Öyle ise kişi huzuru parada malda mülkte mevkide değil, Cenabı Allah’a iteatta aramalı. Nitekim Cenabı Mevla Kur-an’ı Kerim’de:Kalpler ancak Allah’ı zikretmekle tatmin olur.” (Rad, 13/28) buyuruyor.
Bu zamanımızda daha çok hataya sevk ediliyoruz. Biz nerede hata yapıyoruz? Düşünmeli ve tez vakitte çareyi bulmalıyız? Kendimize çeki düzen vermeliyiz. Çünkü burası dünya. Ebedi bir ömür yok. ‘ten emanet tendeki can emanet. Bizim olmayana da hükmümüz yok…

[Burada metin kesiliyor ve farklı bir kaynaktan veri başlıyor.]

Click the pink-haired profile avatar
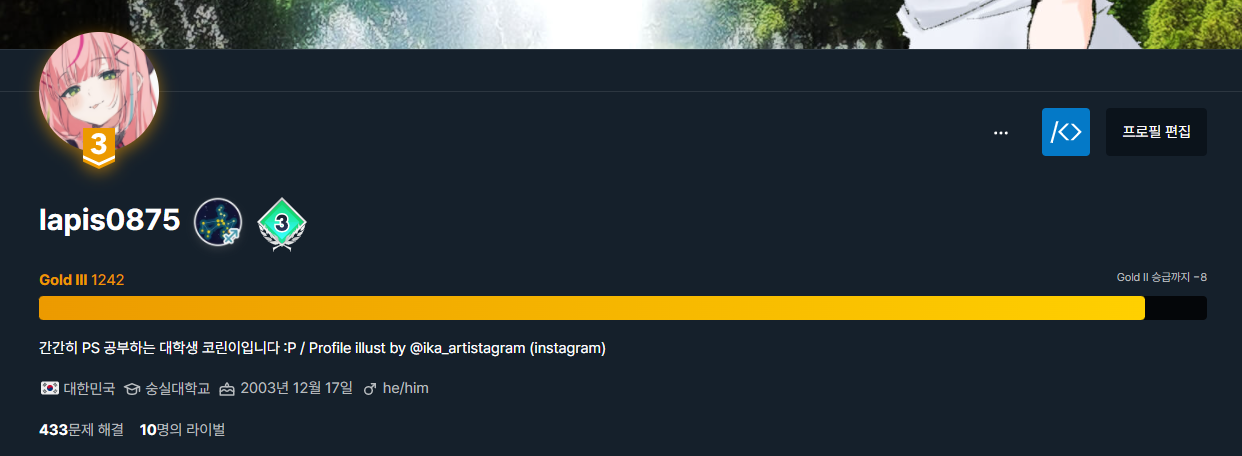 tap(99, 88)
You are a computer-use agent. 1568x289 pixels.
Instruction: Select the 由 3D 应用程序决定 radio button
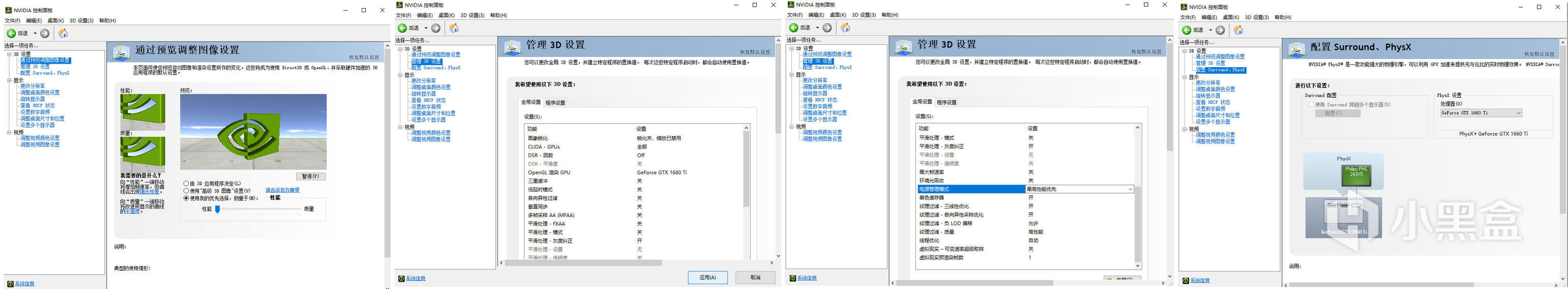(x=186, y=183)
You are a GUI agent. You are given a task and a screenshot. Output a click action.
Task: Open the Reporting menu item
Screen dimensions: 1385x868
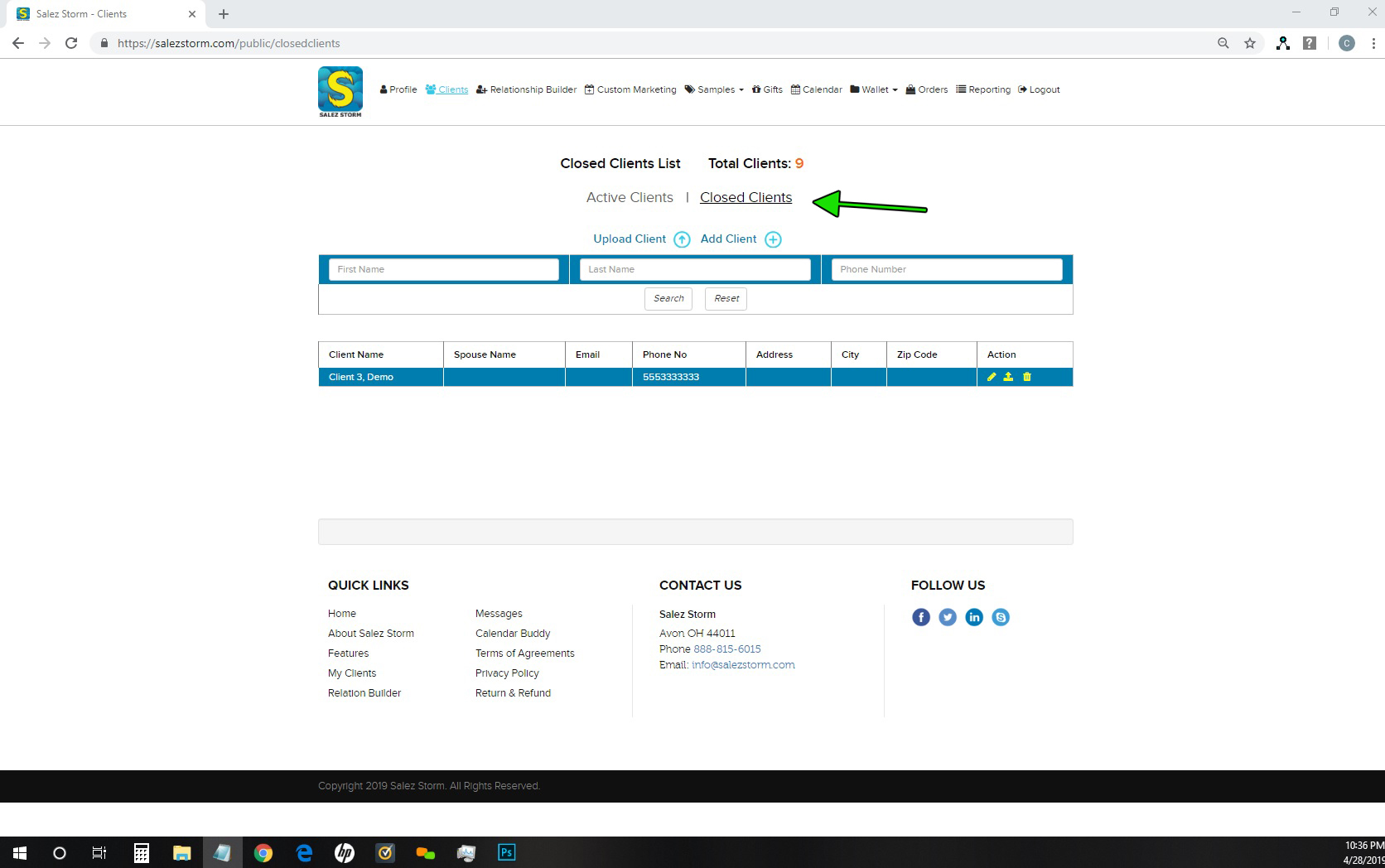(x=983, y=89)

Öyle ise bu gidiş nereye ey insan oğlu? Yüce Mevlâ’ya, amirimizin patronumuzun eşimizin dostumuzun sözünü tuttuğumuzun ne kadarını tutuyoruz?
Bu asilik âmirine olsa işten olursun. Babana olsa evlatlıktan olursun, eşine olsa yalnız kalırsın.
E o vakit kendini tanı ben kimim? Dünyada tek işim dünyayı memnun etmek mi? Kendini memnun etmek mı? Yoksa ; bizi bir damla sudan yaratan ve şekil veren , üstelik akıl fikir veren Rabbimizi memnun etmek mi?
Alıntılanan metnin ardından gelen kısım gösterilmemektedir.